The call is part of an initiative to support the US government's drive against computer crime.
The chief executives of technology firms - including, 3Com, Cisco, Hewlett-Packard, and RSA Security - aim to lay down a set of security standards by the summer that will act as baseline for the security of business systems.
The initiative, which has won backing from the White House, aims to give firms, ranging from multinationals to small businesses, a benchmark they can use to assess their own security.
Rick White, president and chief executive of TechNet, an umbrella group for technology industry chief executives, said the aim was to create a minimum security standard that would be relevant to every business.
"We are going to identify a basic level of computer security that most companies should be able to make. We are going to ask our own members to comply with it and then extend the challenge to other companies."

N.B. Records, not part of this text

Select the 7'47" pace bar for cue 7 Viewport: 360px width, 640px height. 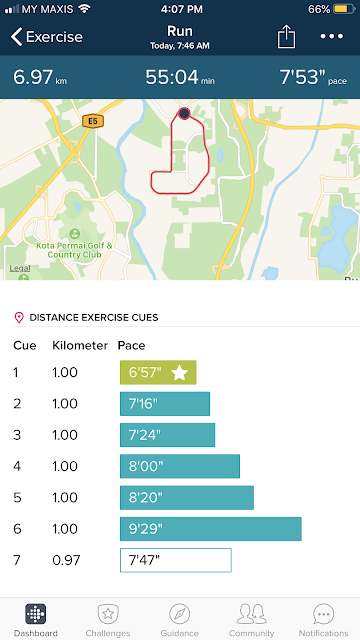[176, 560]
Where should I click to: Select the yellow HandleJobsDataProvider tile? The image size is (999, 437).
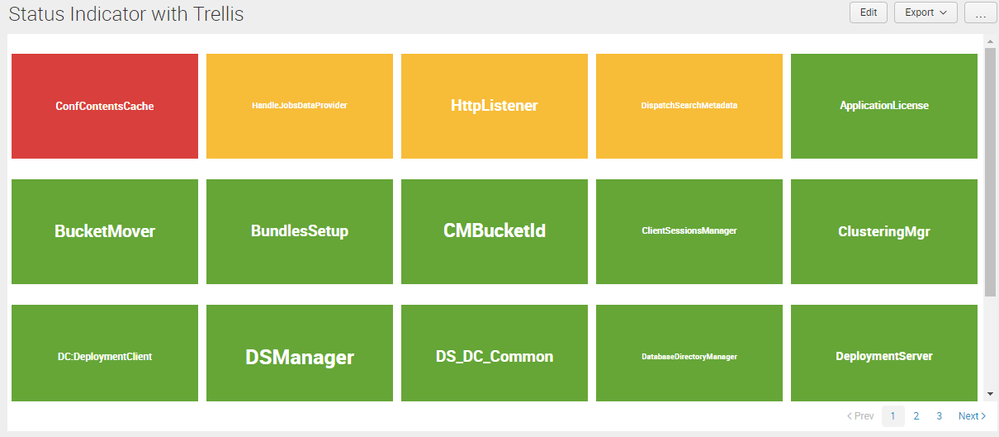[x=299, y=106]
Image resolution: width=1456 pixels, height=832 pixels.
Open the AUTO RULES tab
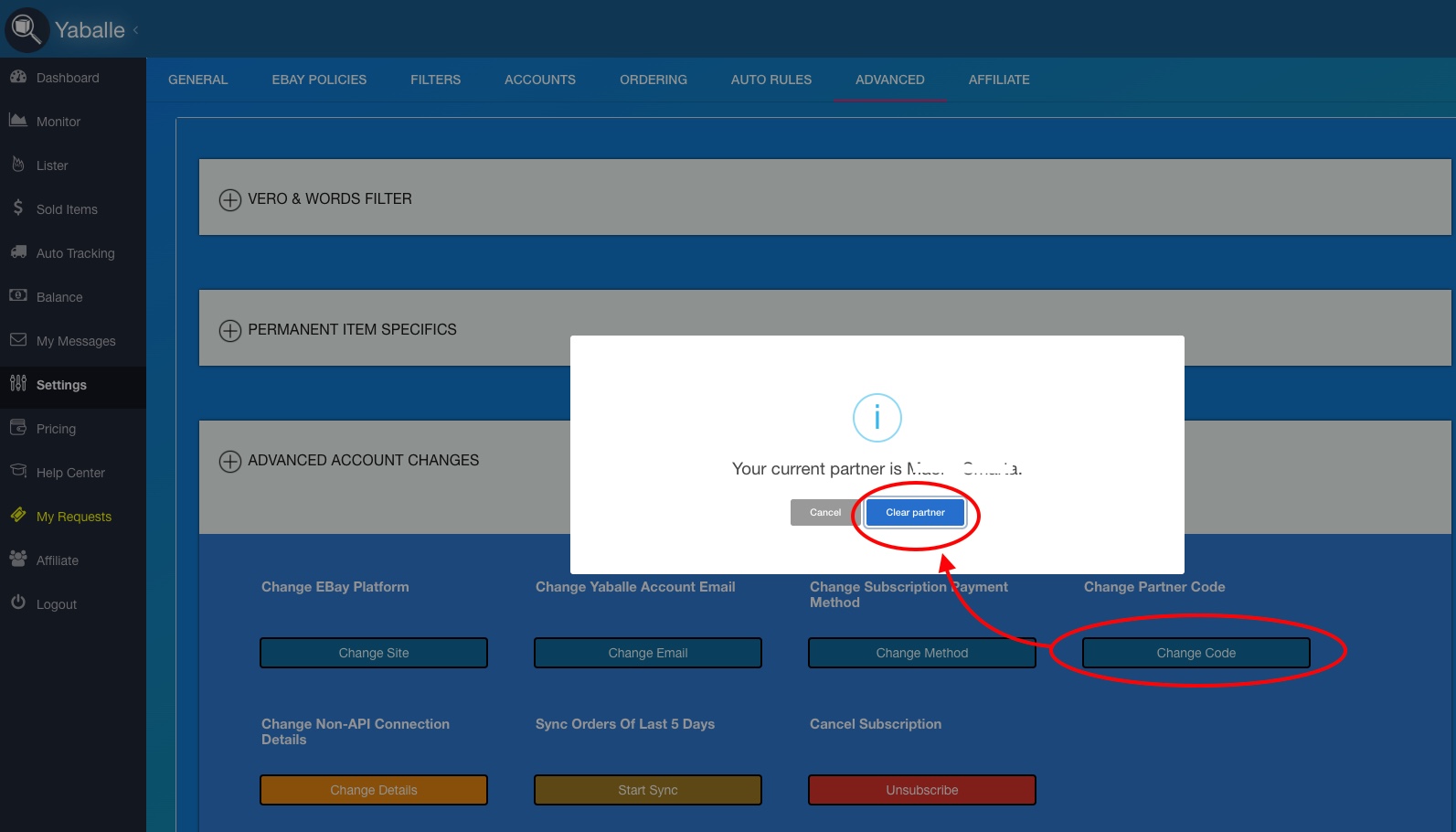coord(771,80)
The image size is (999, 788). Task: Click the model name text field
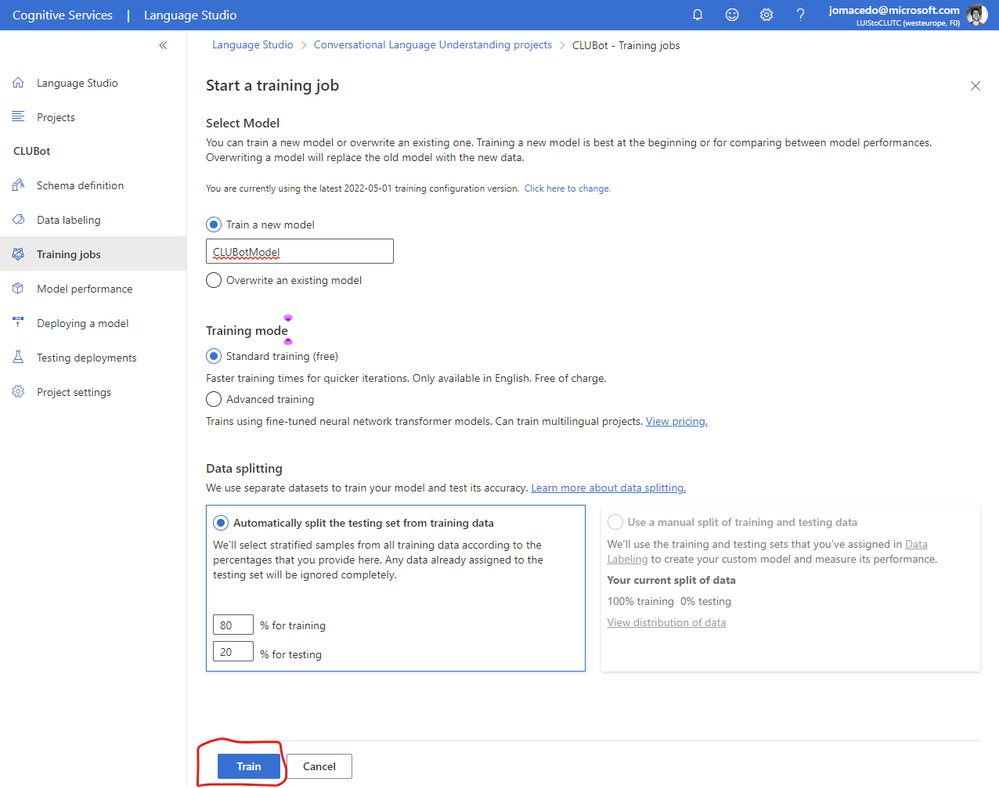pyautogui.click(x=299, y=252)
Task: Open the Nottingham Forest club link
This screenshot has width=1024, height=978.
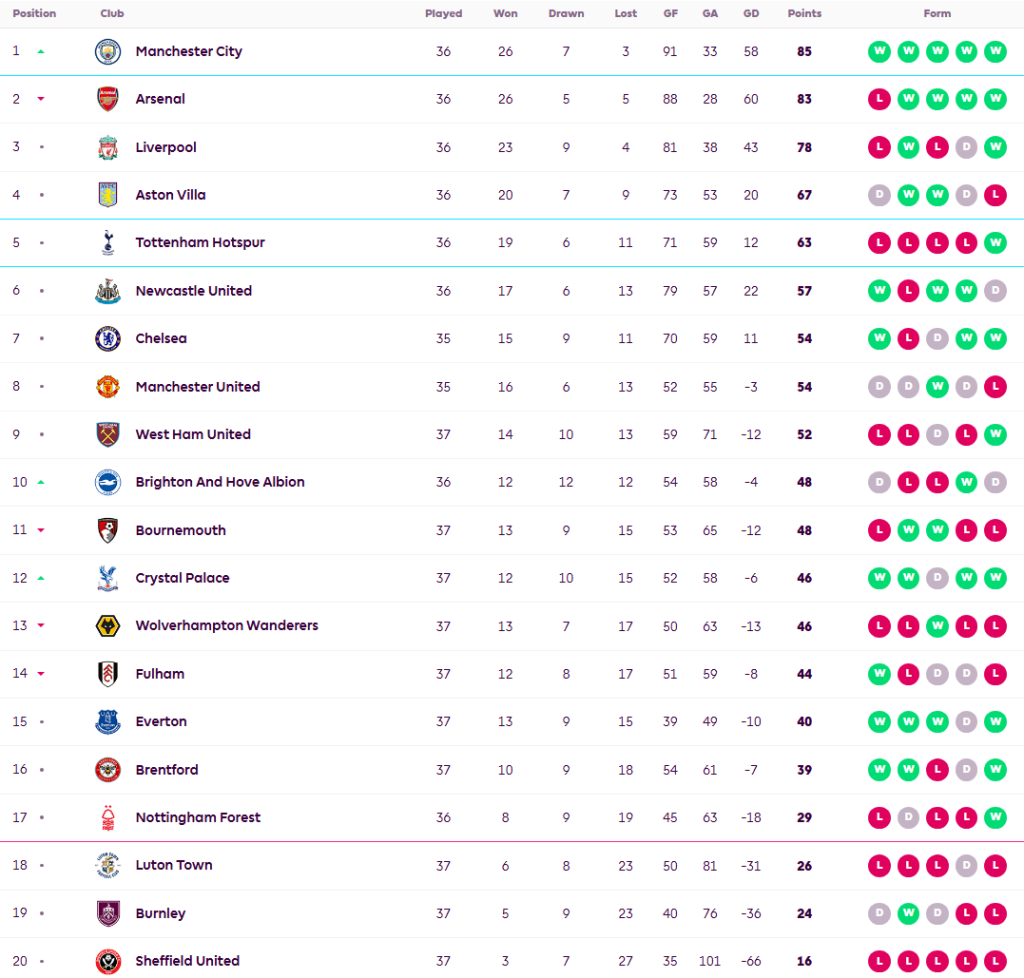Action: [198, 817]
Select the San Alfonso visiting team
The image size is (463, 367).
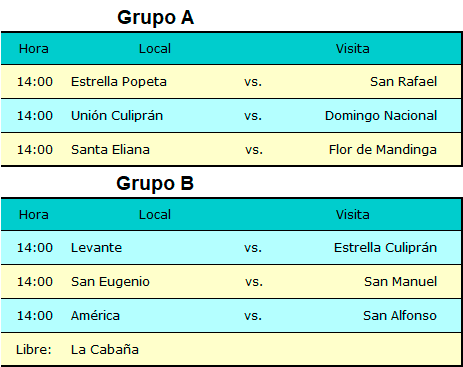click(400, 316)
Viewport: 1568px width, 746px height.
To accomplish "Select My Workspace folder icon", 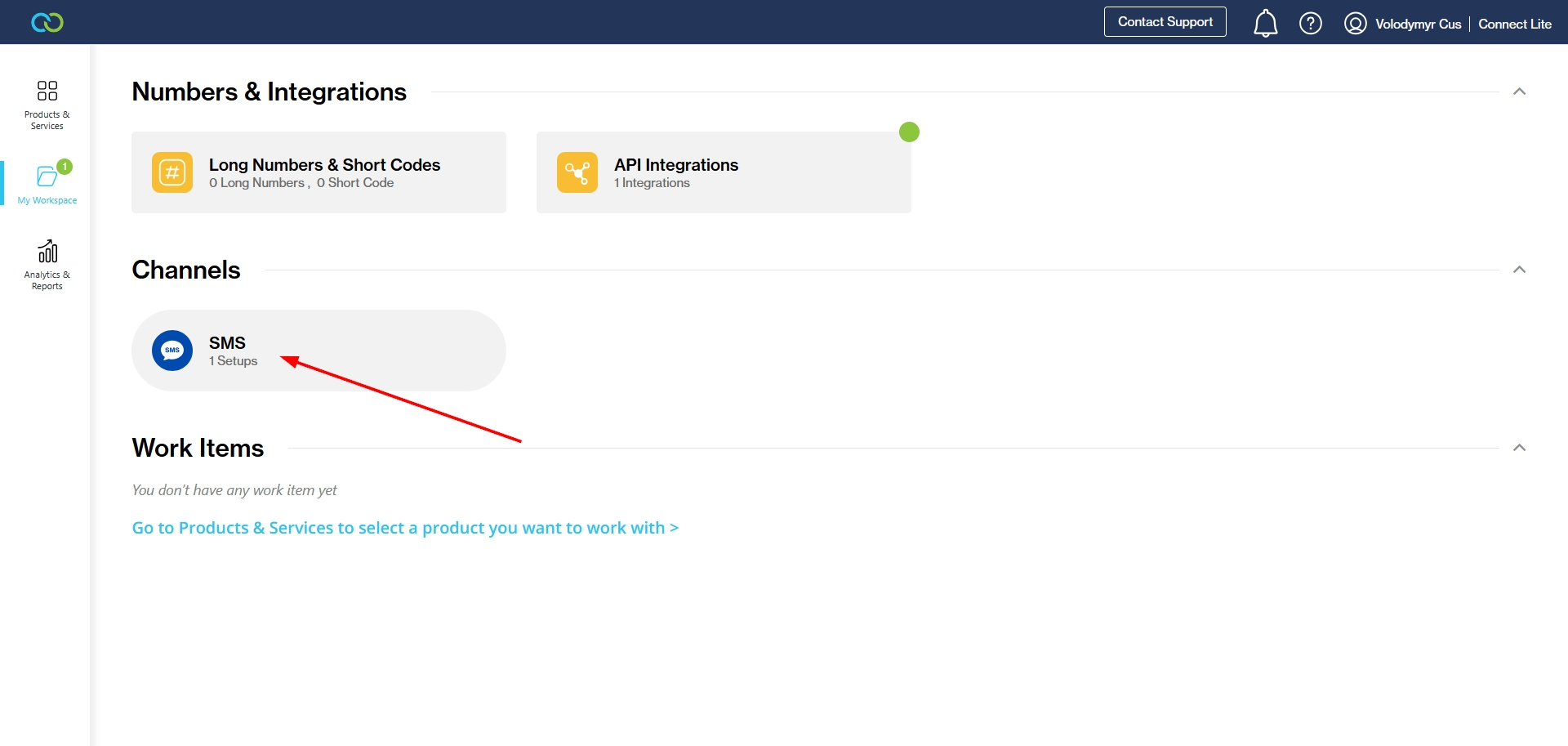I will point(47,176).
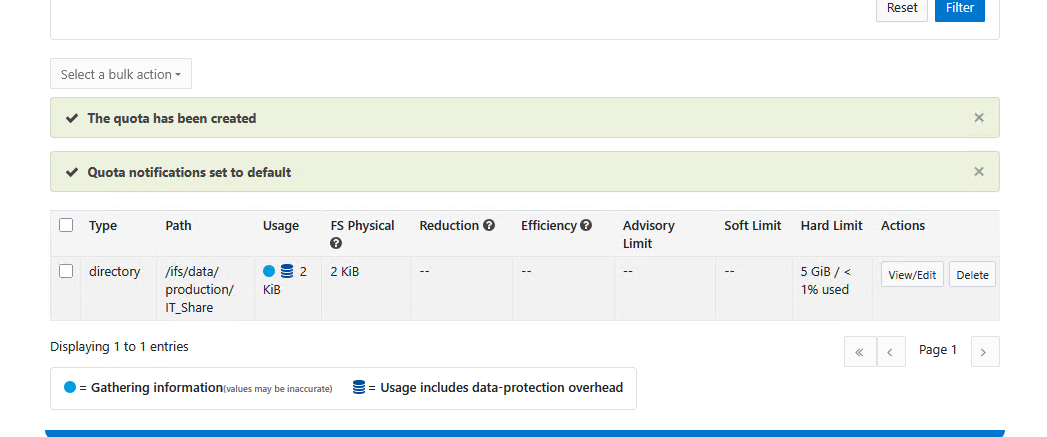
Task: Dismiss the 'quota has been created' alert
Action: [x=979, y=118]

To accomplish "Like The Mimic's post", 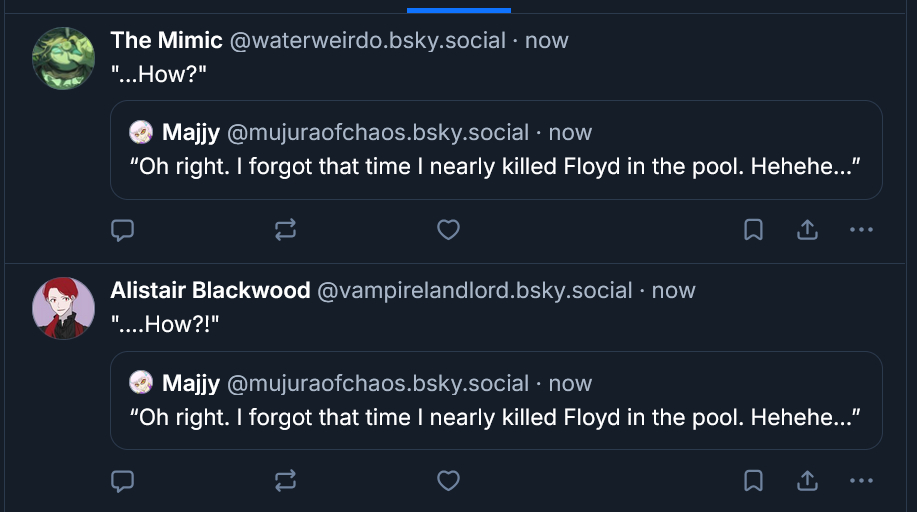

White said the new standard, which is being developed by audit firms KPMG, Ernst & Young, Deloitte and Touche, and PriceWaterhouseCoopers, will be simple enough for small businesses to comply with.
It will be reviewed and updated every year in an attempt to raise the levels of security beyond a basic baseline, and to take account of changes in technology and the emergence of new threats.
"We hope to be able to shame US industry into meeting best practice and to encourage them to meet a basic level of IT security. If that is successful, it will benefit every one. It will mean that the government will not come forward with security sanctions," said White.
RSA, one of the technology firms backing the initiatives, said that all suppliers had a duty to make sure they complied with the new standard.